## INPUT FOR THIS TASK:
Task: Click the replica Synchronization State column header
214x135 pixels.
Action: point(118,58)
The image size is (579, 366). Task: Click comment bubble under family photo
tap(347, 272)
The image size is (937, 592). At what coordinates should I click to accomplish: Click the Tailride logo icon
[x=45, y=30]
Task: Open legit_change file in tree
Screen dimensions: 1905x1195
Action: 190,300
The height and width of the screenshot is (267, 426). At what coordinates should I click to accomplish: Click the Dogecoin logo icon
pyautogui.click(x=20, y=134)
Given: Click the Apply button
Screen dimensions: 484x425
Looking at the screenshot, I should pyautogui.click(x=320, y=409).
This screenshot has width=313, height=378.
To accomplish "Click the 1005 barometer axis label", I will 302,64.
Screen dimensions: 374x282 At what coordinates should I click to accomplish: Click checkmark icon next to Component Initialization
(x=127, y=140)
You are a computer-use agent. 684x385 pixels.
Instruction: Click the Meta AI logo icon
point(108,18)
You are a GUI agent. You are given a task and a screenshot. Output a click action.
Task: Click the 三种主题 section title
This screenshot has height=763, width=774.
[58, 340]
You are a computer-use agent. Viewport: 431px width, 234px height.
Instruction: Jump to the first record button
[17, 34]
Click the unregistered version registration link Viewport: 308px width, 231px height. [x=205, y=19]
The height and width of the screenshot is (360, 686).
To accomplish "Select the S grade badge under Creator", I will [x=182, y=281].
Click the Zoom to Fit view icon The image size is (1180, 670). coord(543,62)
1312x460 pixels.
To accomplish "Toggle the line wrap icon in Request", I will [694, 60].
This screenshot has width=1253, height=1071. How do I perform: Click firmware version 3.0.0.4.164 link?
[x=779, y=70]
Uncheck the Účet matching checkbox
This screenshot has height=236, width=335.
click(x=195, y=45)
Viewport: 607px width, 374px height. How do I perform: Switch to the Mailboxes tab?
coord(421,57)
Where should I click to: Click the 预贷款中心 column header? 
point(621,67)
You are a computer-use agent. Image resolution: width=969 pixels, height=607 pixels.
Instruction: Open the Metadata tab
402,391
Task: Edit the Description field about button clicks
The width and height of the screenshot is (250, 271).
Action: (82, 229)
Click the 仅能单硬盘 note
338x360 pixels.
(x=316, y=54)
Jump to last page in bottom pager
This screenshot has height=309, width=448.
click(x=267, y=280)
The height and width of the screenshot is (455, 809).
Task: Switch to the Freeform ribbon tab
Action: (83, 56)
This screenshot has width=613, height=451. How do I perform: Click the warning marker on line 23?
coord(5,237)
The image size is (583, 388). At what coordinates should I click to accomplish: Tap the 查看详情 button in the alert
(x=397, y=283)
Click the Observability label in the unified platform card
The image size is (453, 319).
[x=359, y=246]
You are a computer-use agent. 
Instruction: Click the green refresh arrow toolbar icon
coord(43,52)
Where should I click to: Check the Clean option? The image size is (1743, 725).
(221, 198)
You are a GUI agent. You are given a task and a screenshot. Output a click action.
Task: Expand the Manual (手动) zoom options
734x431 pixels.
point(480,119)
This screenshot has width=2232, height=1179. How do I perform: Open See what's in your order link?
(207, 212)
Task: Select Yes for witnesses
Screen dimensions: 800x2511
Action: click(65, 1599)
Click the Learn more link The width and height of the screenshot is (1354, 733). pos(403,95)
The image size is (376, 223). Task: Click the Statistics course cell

## TASK:
Rewrite all the records above with every "Screen dimensions" swapped for "Screen size", changing nothing else.

## TASK RESPONSE:
Task: Click the replica Synchronization State column header
214x135 pixels.
Action: point(118,58)
The image size is (579, 366). Task: Click comment bubble under family photo
tap(347, 272)
The image size is (937, 592). At what coordinates should I click to accomplish: Click the Tailride logo icon
[x=45, y=30]
Task: Open legit_change file in tree
Screen size: 1905x1195
Action: 190,300
The height and width of the screenshot is (267, 426). At what coordinates should I click to accomplish: Click the Dogecoin logo icon
pyautogui.click(x=20, y=134)
Given: Click the Apply button
Screen size: 484x425
Looking at the screenshot, I should pyautogui.click(x=320, y=409).
This screenshot has width=313, height=378.
To accomplish "Click the 1005 barometer axis label", I will 302,64.
Screen size: 374x282 At what coordinates should I click to accomplish: Click checkmark icon next to Component Initialization
(x=127, y=140)
You are a computer-use agent. 684x385 pixels.
Instruction: Click the Meta AI logo icon
point(108,18)
You are a GUI agent. You are given a task and a screenshot. Output a click action.
Task: Click the 三种主题 section title
This screenshot has height=763, width=774.
[58, 340]
You are a computer-use agent. Viewport: 431px width, 234px height.
Instruction: Jump to the first record button
[17, 34]
Click the unregistered version registration link Viewport: 308px width, 231px height. [x=205, y=19]
The height and width of the screenshot is (360, 686).
To accomplish "Select the S grade badge under Creator", I will [x=182, y=281].
Click the Zoom to Fit view icon The image size is (1180, 670). coord(543,62)
1312x460 pixels.
To accomplish "Toggle the line wrap icon in Request", I will [694, 60].
This screenshot has width=1253, height=1071. How do I perform: Click firmware version 3.0.0.4.164 link?
[x=779, y=70]
Uncheck the Účet matching checkbox
This screenshot has height=236, width=335.
click(x=195, y=45)
Viewport: 607px width, 374px height. How do I perform: Switch to the Mailboxes tab?
coord(421,57)
Where should I click to: Click the 预贷款中心 column header? 
point(621,67)
You are a computer-use agent. Image resolution: width=969 pixels, height=607 pixels.
Instruction: Open the Metadata tab
402,391
Task: Edit the Description field about button clicks
The width and height of the screenshot is (250, 271).
Action: (82, 229)
Click the 仅能单硬盘 note
338x360 pixels.
(x=316, y=54)
Jump to last page in bottom pager
This screenshot has height=309, width=448.
click(x=267, y=280)
The height and width of the screenshot is (455, 809).
Task: Switch to the Freeform ribbon tab
Action: (83, 56)
This screenshot has width=613, height=451. How do I perform: Click the warning marker on line 23?
coord(5,237)
The image size is (583, 388). At what coordinates should I click to accomplish: Tap the 查看详情 button in the alert
(x=397, y=283)
Click the Observability label in the unified platform card
The image size is (453, 319).
[x=359, y=246]
You are a computer-use agent. 
Instruction: Click the green refresh arrow toolbar icon
coord(43,52)
Where should I click to: Check the Clean option? The image size is (1743, 725).
(221, 198)
You are a GUI agent. You are given a task and a screenshot. Output a click action.
Task: Expand the Manual (手动) zoom options
734x431 pixels.
point(480,119)
This screenshot has width=2232, height=1179. How do I perform: Open See what's in your order link?
(207, 212)
Task: Select Yes for witnesses
Screen size: 800x2511
Action: click(65, 1599)
Click the Learn more link The width and height of the screenshot is (1354, 733). pos(403,95)
The image size is (376, 223). Task: Click the Statistics course cell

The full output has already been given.